The Beauty of Weak Signals ✦ Creative Complexity, strategic design from Berlin

What makes a good idea

I spent much of my work life at Jung von Matt, a German creative agency known for its pop-culturally iconic campaigns. I was not working on the campaign teams (UX & digital products instead), and in this environment, I (and probably my bosses as well) wouldn’t even consider me particularly “creative”. Being creative in a creative agency means continuously generating and iterating story-driven ideas that tend to be weird, eccentric, unlikely, irrational, surreal — or intensely emotional.

The most important thing I took away from years of working in this environment was an understanding that really good ideas are often based on observations of unspoken truths. Unspoken because people feel ashamed of them or simply can’t put their feelings into words.

If you are unfamiliar, these observations are called “insights”.

To give you some examples, here are three ads that I personally enjoy. Obviously, their writing and production are (were) impeccable. But apart from that, they all share a truth at the core of their ideas, an observation about the audience they try to reach.

“Like a Girl” by Leo Burnett for P&G Always features two insights: One — as mentioned in the ad — is that a girl’s self-esteem plummets with puberty. The other one is that femininity is used as an insult for behavior perceived as weak or sensitive.

The insight of “You’re Not You When You’re Hungry” by BBDO for Snickers is that people’s behavior changes (declines) when their blood sugar levels drop.
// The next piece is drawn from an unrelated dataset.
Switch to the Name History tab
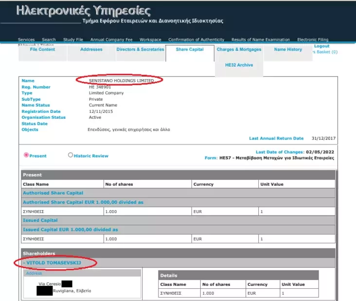This screenshot has height=301, width=356. tap(288, 50)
“Dumb Ways to Die” by McCann for Metro Trains Australia oozes frustration about the number of people getting injured or even dying in very easily preventable public transport accidents.

I don’t know the behind the scenes of these campaigns. However, all insights could have come either from findings in research papers/industry reports or from pure observation. Often, it is a pingpong of both, iterating and inspiring each other. These findings were then embellished and expanded into funny and serious storytelling ideas while trying to further carve out their deeper truths.

Sensing weak signal

You may have noticed my choice of words in the previous paragraphs, speaking of truths, observations, findings, and insights.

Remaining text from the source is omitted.